**Activity list:**
a – According to the article on Tencent's interest in iQiyi, how much of iQiyi's voting power does Baidu control?
b – Write out, word for word, the part of the article on Tencent's interest in iQiyi from "Moreover, a combination" to "moves to do so.".

**Excerpted text:**
------

Shares of iQiyi (IQ 1.18%) surged on Tuesday after news broke that Tencent (TCEHY 4.13%) is seeking to become the Chinese video streaming company's largest investor. By the close of trading, iQiyi's stock was up more than 25% after rising as much as 38% earlier in the day.
Chinese digital payments, gaming, and social media titan Tencent reportedly reached out to Baidu (BIDU 0.73%) -- which owns 56% of iQiyi's stock and controls nearly 93% of its voting power -- to purchase a portion of its shares. The talks are reportedly in a preliminary phase.
Should a deal come to fruition, it would combine two of China's leading streaming services. Like iQiyi, Tencent Video has more than 100 million subscribers.
Moreover, a combination would likely allow Tencent and iQiyi to lower their streaming cost structures, which could help to boost their profitability. "A tie-up would improve their bargaining power when producing and purchasing content, and lower marketing costs that would otherwise be spent on grabbing users from each other," a source with knowledge of the potential deal told Reuters.
The online video market in China -- and many other areas of the world -- is benefiting from a coronavirus-related acceleration in the stay-at-home trend. Streaming is already a $22 billion industry in China, according to iResearch, and it should only grow larger in the years ahead. Tencent wants to control the lion's share of this rapidly expanding market -- and it's apparently willing to make aggressive moves to do so.

------

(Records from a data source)
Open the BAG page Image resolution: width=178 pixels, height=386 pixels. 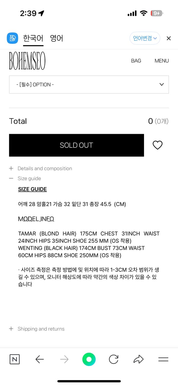tap(136, 61)
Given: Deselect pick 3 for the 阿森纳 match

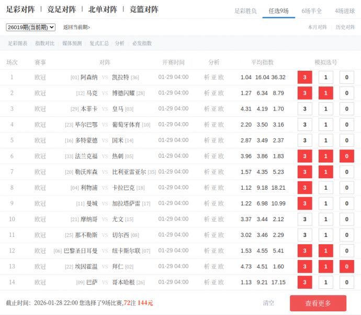Looking at the screenshot, I should [304, 78].
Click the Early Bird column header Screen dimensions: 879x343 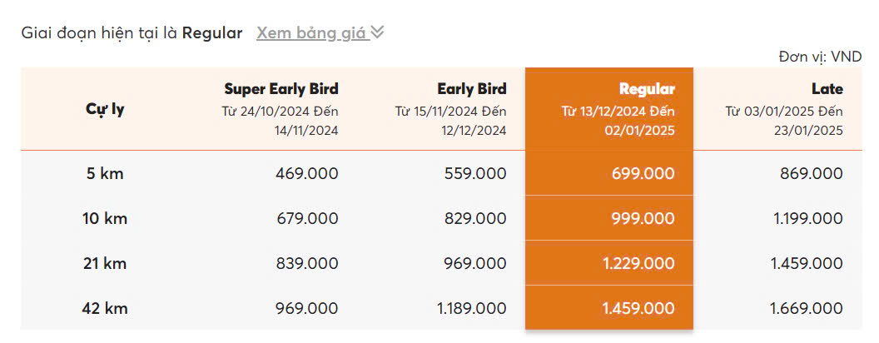[x=471, y=89]
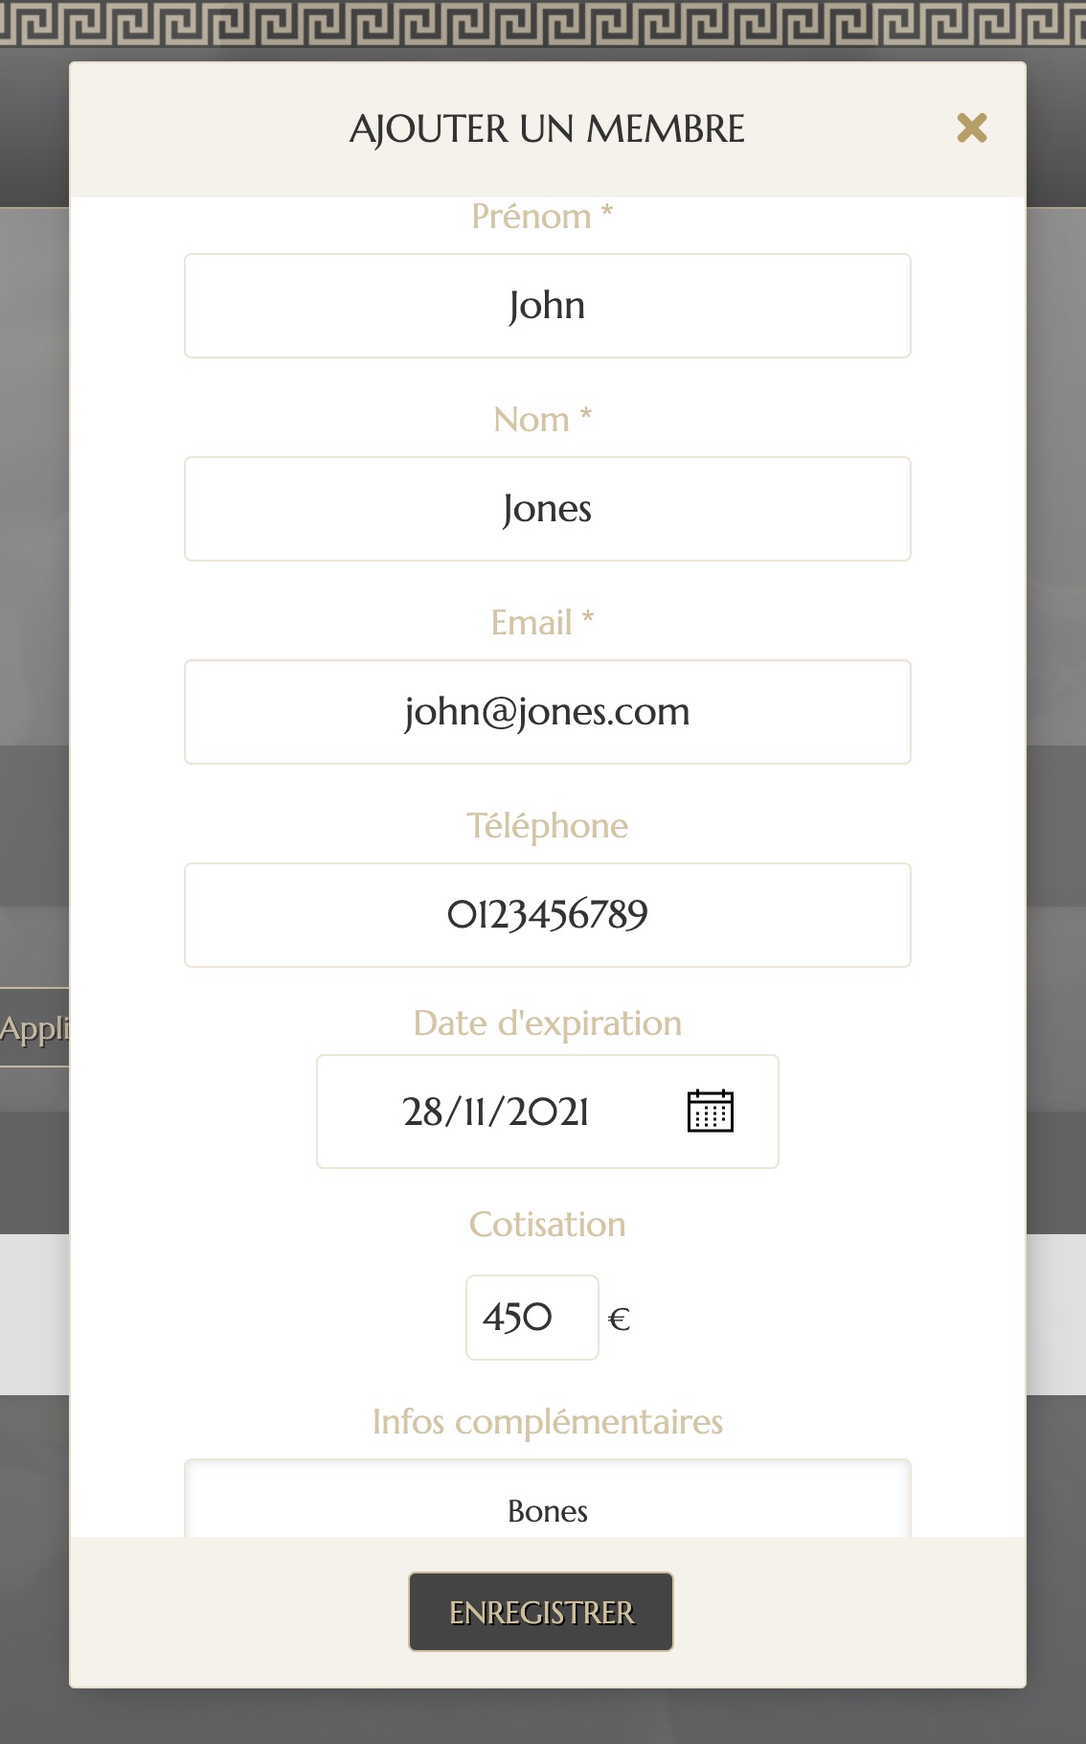This screenshot has width=1086, height=1744.
Task: Focus the Nom field containing Jones
Action: (x=547, y=509)
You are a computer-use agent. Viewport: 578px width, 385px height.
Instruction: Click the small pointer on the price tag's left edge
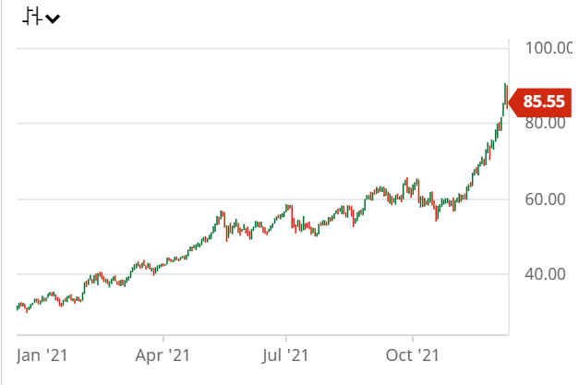coord(512,102)
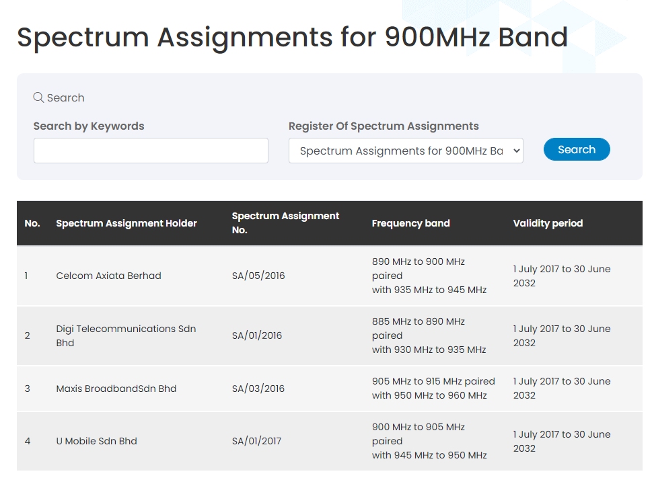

------

**Outputs for the tasks:**
a – Nearly 93%.

b –
Moreover, a combination would likely allow Tencent and iQiyi to lower their streaming cost structures, which could help to boost their profitability. "A tie-up would improve their bargaining power when producing and purchasing content, and lower marketing costs that would otherwise be spent on grabbing users from each other," a source with knowledge of the potential deal told Reuters.
The online video market in China -- and many other areas of the world -- is benefiting from a coronavirus-related acceleration in the stay-at-home trend. Streaming is already a $22 billion industry in China, according to iResearch, and it should only grow larger in the years ahead. Tencent wants to control the lion's share of this rapidly expanding market -- and it's apparently willing to make aggressive moves to do so.